Benton asserts that by failing to obtain that quantitative analysis, his counsel was ineffective. However, Benton cannot establish that but for the alleged failure to test the drugs from the safe, the results of his proceedings would have been different. The Court agrees with the Government's contention that “the purity of the substance is irrelevant to the guideline computations.” Doc. 105, p. 3. According to the applicable guideline, if a substance contains a mixture of two controlled substances, “the weight of the entire mixture or substance is assigned to the controlled substance that results in the greater offense level.” U.S.S.G. §2D1.1, (Notes to Drug Quantity Table, (A)). The Court heard evidence and concluded that the drugs in the safe contained cocaine base. Doc. 75, p. 80. Benton's counsel also pointed out the lack of purity testing during the sentencing hearing, so the Court could consider a possible variance from the sentencing guideline computation. Accordingly, Benton cannot establish that his sentence would have been different but for his counsel's decision not to test the purity of the substances.

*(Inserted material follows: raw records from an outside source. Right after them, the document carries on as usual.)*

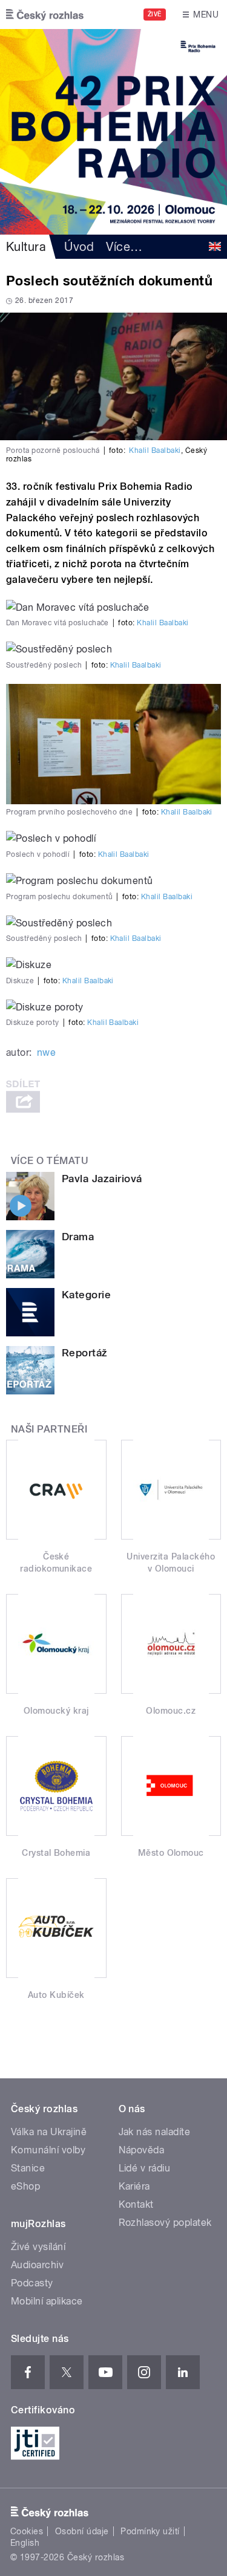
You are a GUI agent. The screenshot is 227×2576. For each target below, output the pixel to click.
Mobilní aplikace (47, 2301)
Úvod (79, 246)
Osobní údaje (82, 2531)
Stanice (28, 2168)
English (24, 2543)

In Ground Three, Benton contends that his counsel erred by “failing to argue that the Indictment was defective by determining what substance was in the safe and if it was crack cocaine that should have been charged independently.” Doc. 102, p. 10. He contends that he had “no notice of any other substance being charged other than cocaine,” and therefore he could not mount a defense, ask for bifurcation or enter a knowing plea. Doc. 102, p. 11. This contention is without merit and is belied by his own arguments here that he allegedly pled guilty based upon his counsel's “promise” to test the substance. Thus, Benton was clearly on notice that the test results revealed that the substance found in the safe was crack. Further, as evidenced by his plea agreement, Benton clearly was on notice that the Government considered the substance found in the safe relevant conduct under §1B1.3. R. 36, p. 126. Benton cannot establish that he was unaware of this information.

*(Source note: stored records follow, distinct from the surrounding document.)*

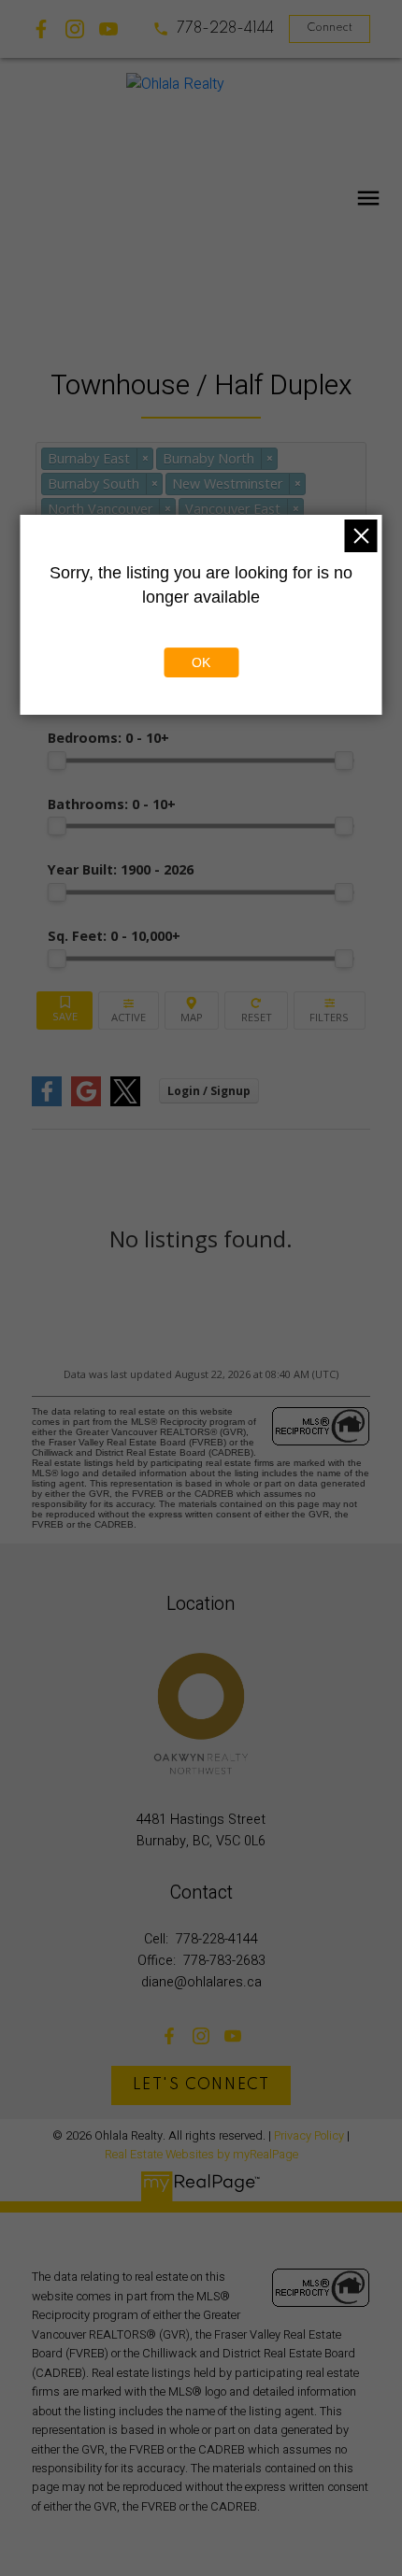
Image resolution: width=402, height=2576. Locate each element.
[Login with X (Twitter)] (125, 1102)
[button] (212, 29)
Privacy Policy (309, 2136)
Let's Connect (201, 2085)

Because Benton's claims that his Sixth Amendment rights were violated are without merit as explained above, it cannot be said that his conviction resulted from an error of constitutional magnitude pursuant to 28 U.S.C. §2255. Finally, Benton requests an evidentiary hearing. Benton is entitled to an evidentiary hearing under §2255 only if the Court determines such a hearing is necessary. The Sixth Circuit has routinely held that “a hearing is unnecessary where, as here, the motion, files and records conclusively show that the prisoner is not entitled to relief.” Bryan v. United States, 721 F.2d 572, 577. (6th Cir. 1983). Upon review, Benton has not met his burden to establish that a hearing is necessary. See Id.
IV. CONCLUSION
For the reasons stated above, Benton's motion under 28 U.S.C. § 2255 to Vacate, Set Aside, or Correct Sentence is DENIED.